Return the lines of the entries word for word, starting at the line that contains "This screenshot has width=1361, height=583." and ending at the end of the entries, without the pictures.

# Start of Information shown

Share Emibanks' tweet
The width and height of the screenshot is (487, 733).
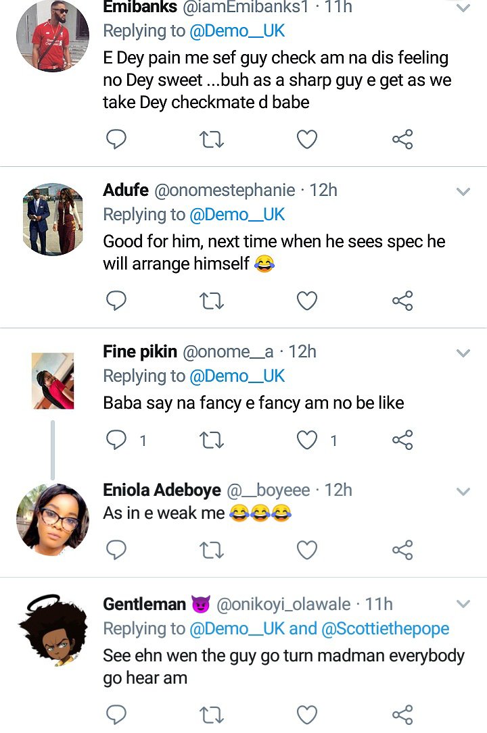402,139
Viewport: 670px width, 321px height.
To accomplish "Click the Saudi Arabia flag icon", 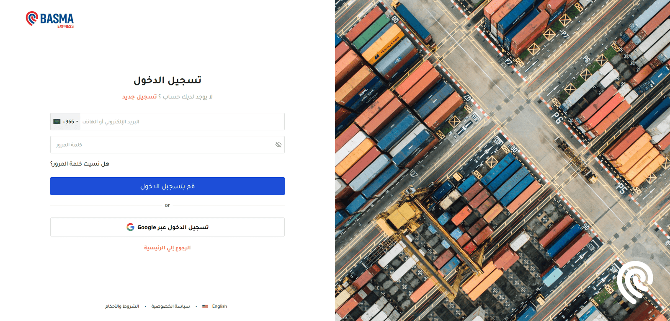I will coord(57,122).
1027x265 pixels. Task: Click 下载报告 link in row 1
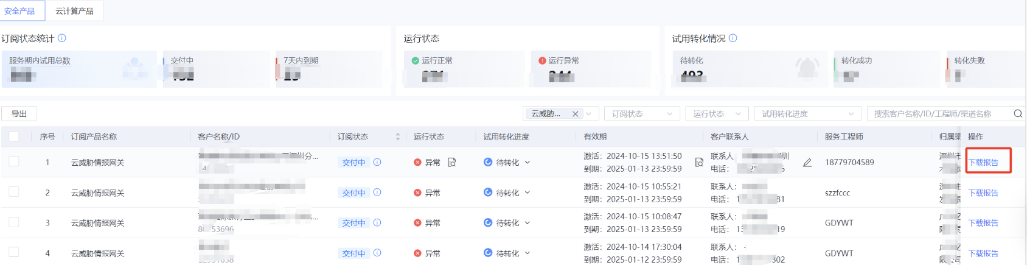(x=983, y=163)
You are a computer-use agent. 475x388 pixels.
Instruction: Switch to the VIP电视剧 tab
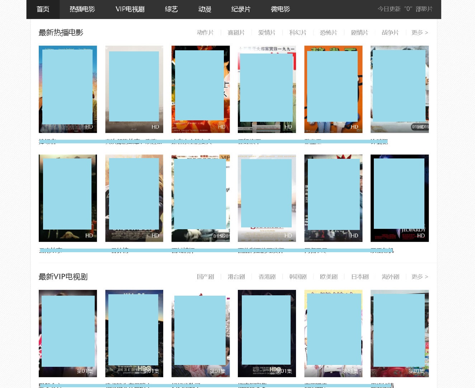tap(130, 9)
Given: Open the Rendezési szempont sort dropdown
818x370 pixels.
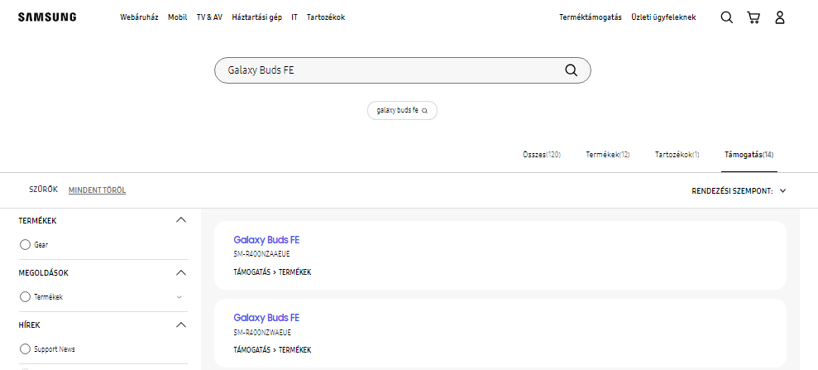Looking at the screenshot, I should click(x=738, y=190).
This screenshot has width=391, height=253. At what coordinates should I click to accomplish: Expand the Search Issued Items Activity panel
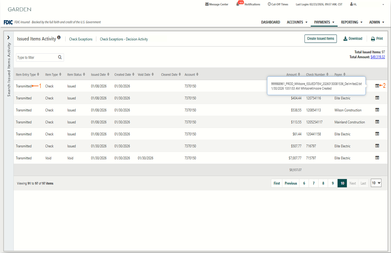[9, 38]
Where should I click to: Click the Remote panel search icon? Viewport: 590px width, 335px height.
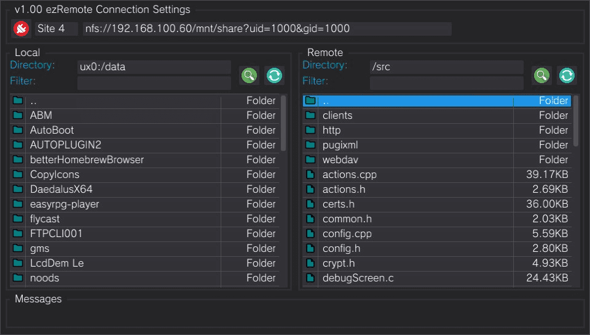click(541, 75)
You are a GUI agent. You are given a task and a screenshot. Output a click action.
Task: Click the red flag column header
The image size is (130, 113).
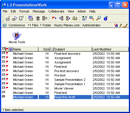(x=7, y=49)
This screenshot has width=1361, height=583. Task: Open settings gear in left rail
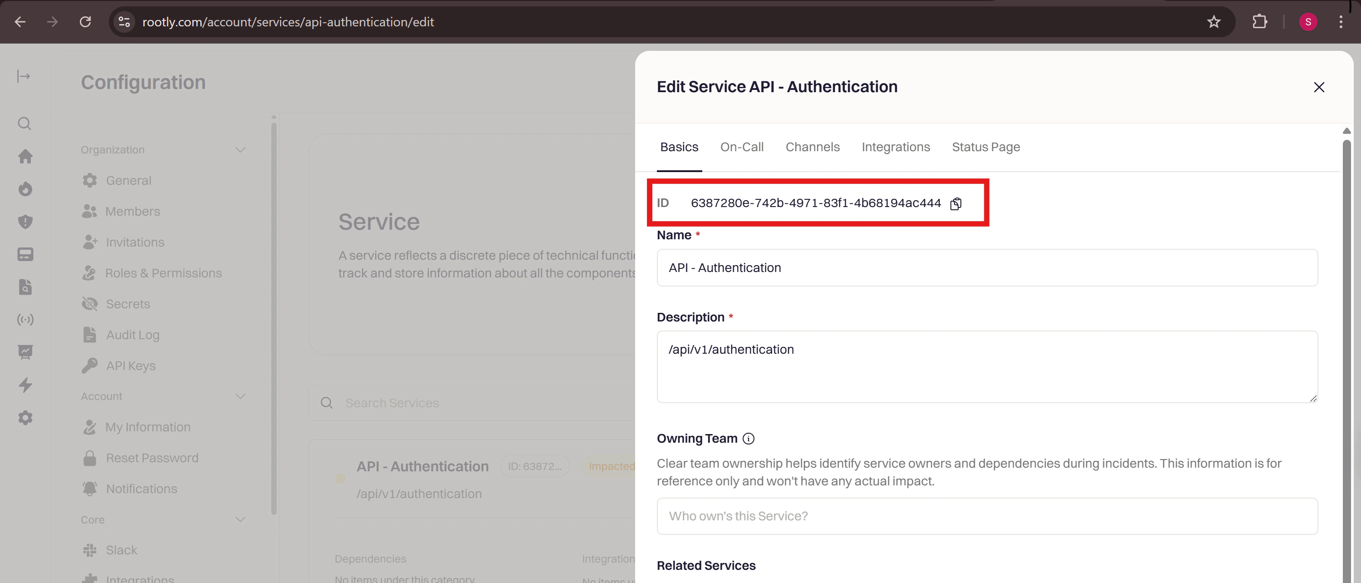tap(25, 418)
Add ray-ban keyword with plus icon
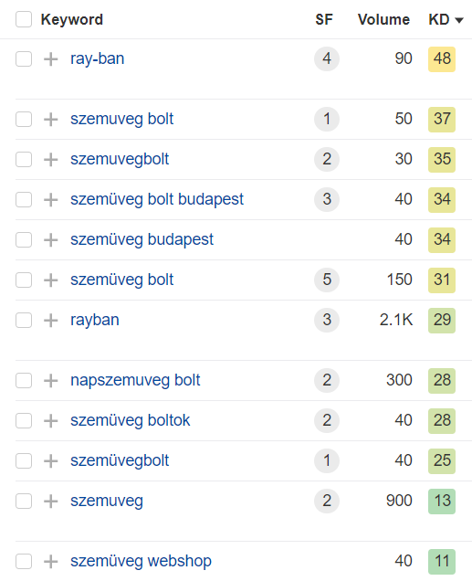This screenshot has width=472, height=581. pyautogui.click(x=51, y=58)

# End of Information shown

Task result =
This screenshot has width=1361, height=583. Task: Open settings gear in left rail
tap(25, 418)
Add ray-ban keyword with plus icon
This screenshot has width=472, height=581. pyautogui.click(x=51, y=58)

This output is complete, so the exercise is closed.